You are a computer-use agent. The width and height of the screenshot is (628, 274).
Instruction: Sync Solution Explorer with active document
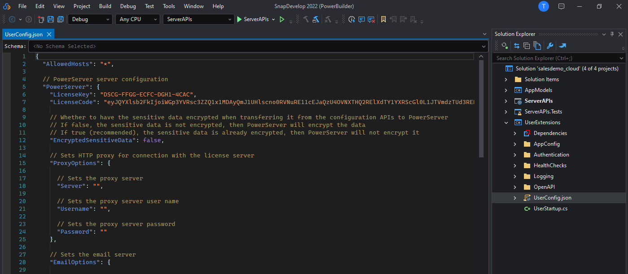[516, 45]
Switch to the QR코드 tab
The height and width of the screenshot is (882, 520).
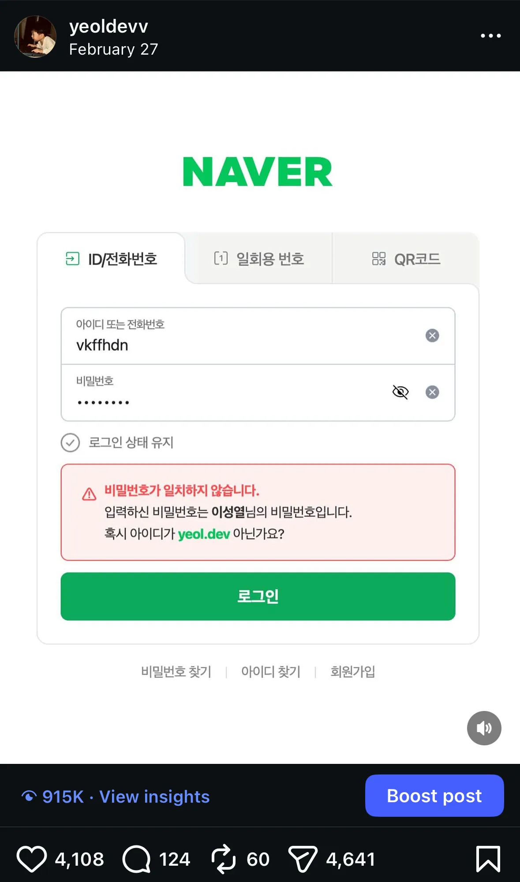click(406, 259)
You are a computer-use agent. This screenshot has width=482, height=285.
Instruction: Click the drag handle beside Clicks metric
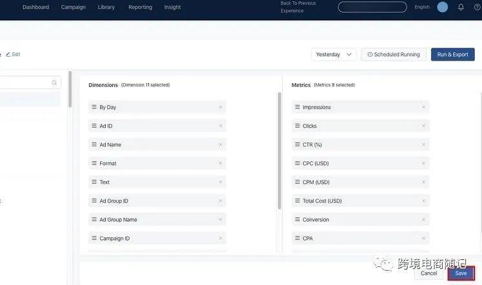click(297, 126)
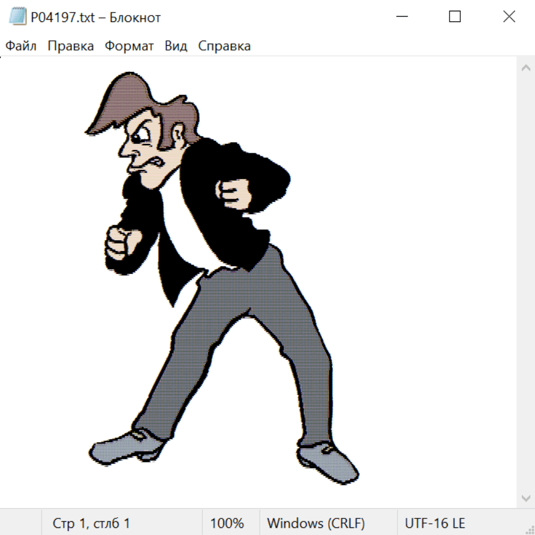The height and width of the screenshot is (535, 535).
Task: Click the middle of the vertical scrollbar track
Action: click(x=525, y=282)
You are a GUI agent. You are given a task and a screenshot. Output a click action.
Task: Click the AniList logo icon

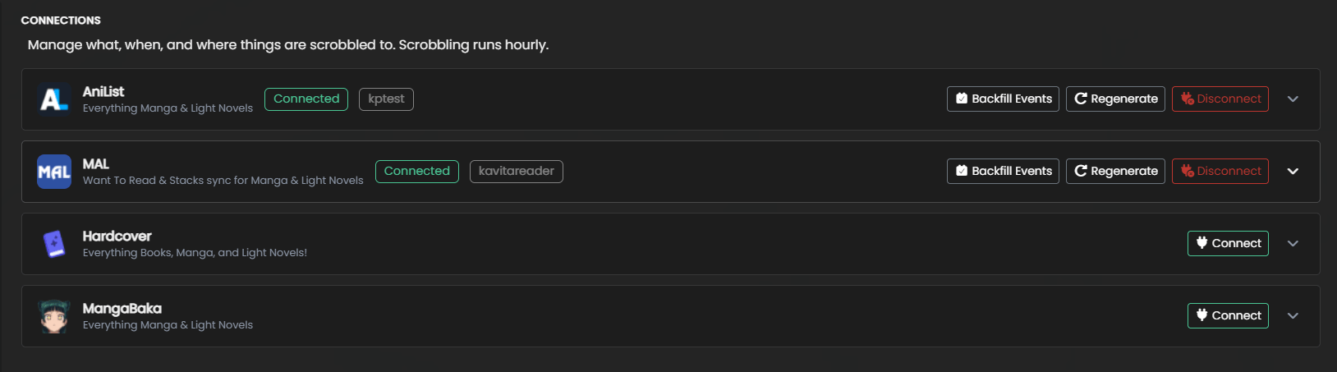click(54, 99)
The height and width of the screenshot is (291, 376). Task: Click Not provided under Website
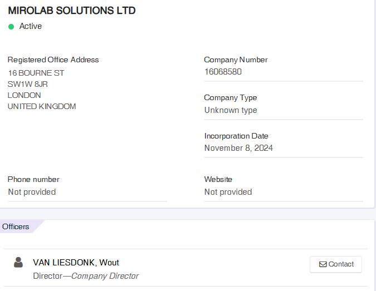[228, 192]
* * *
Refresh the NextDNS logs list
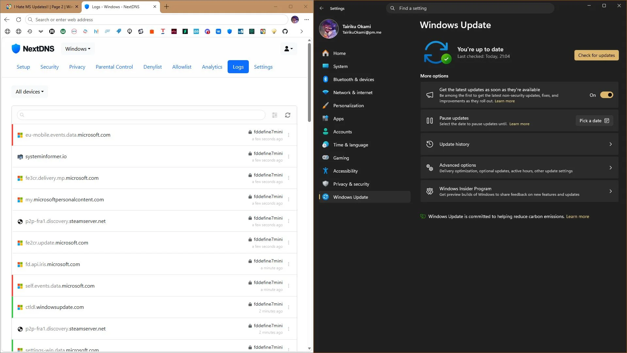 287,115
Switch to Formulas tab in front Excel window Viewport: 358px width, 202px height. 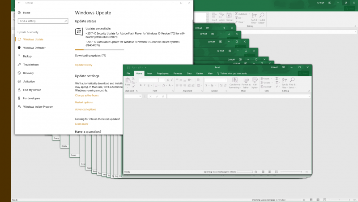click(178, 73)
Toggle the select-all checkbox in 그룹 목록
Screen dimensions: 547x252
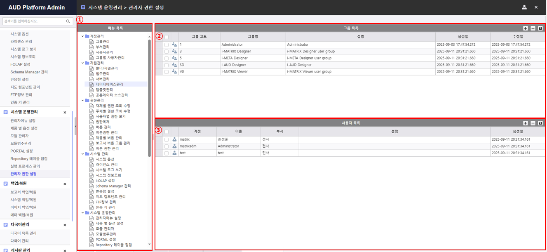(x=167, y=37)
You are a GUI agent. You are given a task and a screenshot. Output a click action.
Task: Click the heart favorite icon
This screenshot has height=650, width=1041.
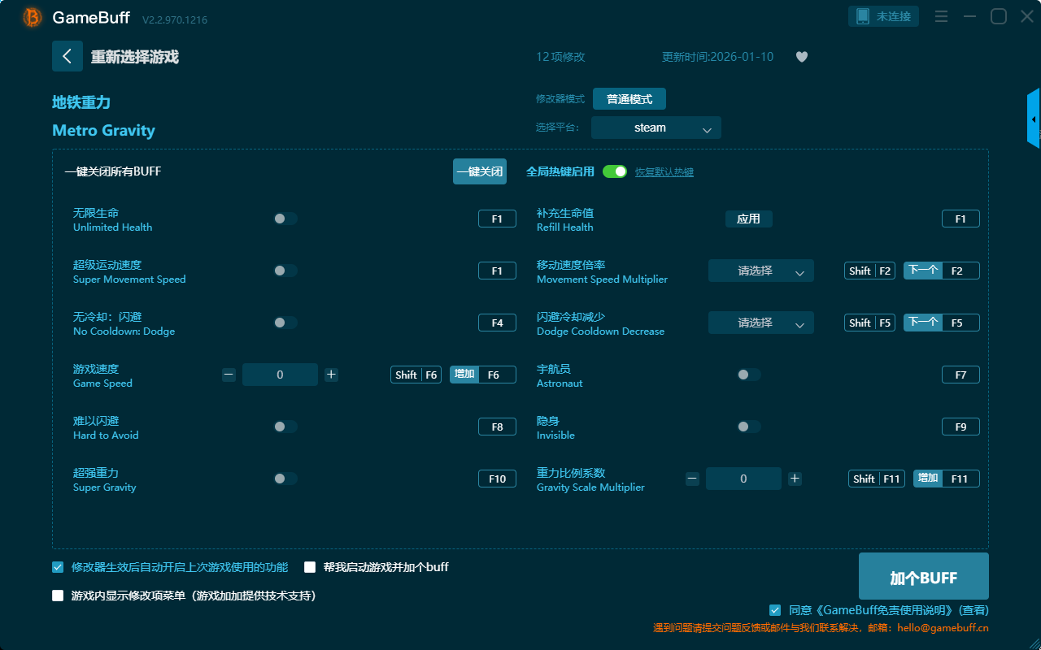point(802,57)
...
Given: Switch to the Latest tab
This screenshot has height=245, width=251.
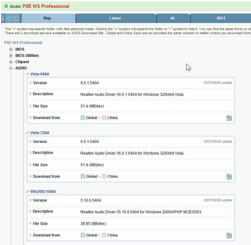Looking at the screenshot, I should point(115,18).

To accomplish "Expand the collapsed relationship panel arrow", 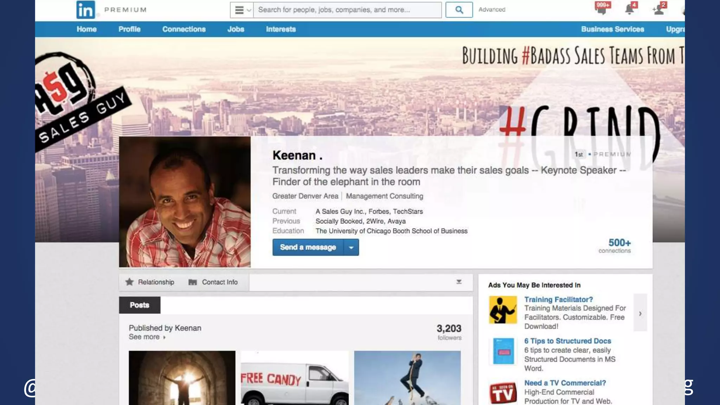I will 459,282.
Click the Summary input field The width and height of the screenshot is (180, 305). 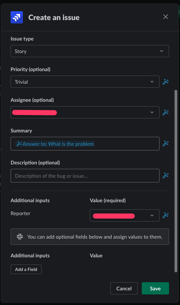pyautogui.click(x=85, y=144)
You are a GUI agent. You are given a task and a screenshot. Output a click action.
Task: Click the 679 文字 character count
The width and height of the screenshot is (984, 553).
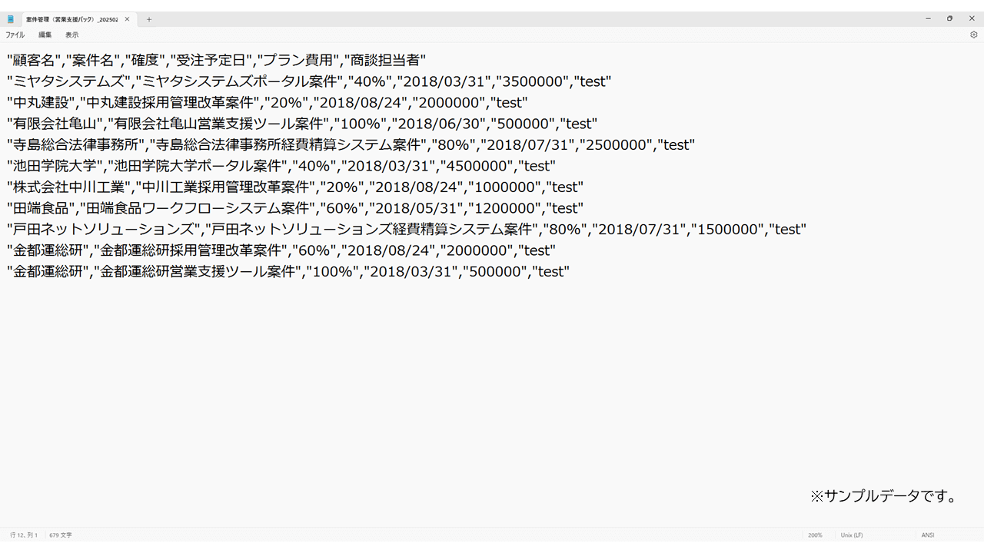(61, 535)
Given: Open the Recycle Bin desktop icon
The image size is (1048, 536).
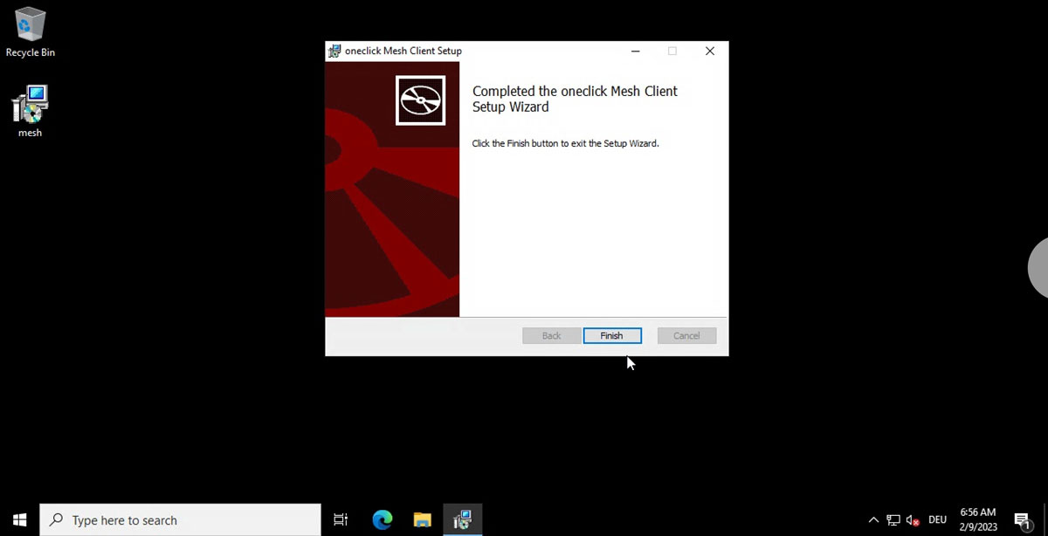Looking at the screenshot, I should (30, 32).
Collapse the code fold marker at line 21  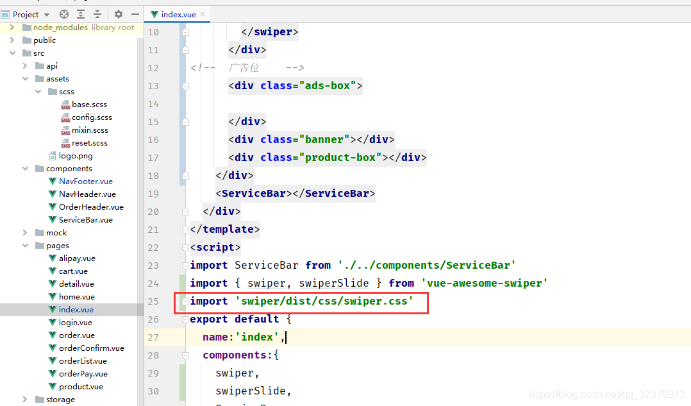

## Requirement:
Recast the material between the lines holding "You are a computer-use agent. The" and "click(406, 259)", inclusive, as a numbered list, skipping any blank lines and leaving out the pictures.

## Result:
1. You are a computer-use agent. The width and height of the screenshot is (628, 274).
2. Instruction: Sync Solution Explorer with active document
3. [516, 45]
4. Switch to the QR코드 tab
5. The height and width of the screenshot is (882, 520).
6. click(406, 259)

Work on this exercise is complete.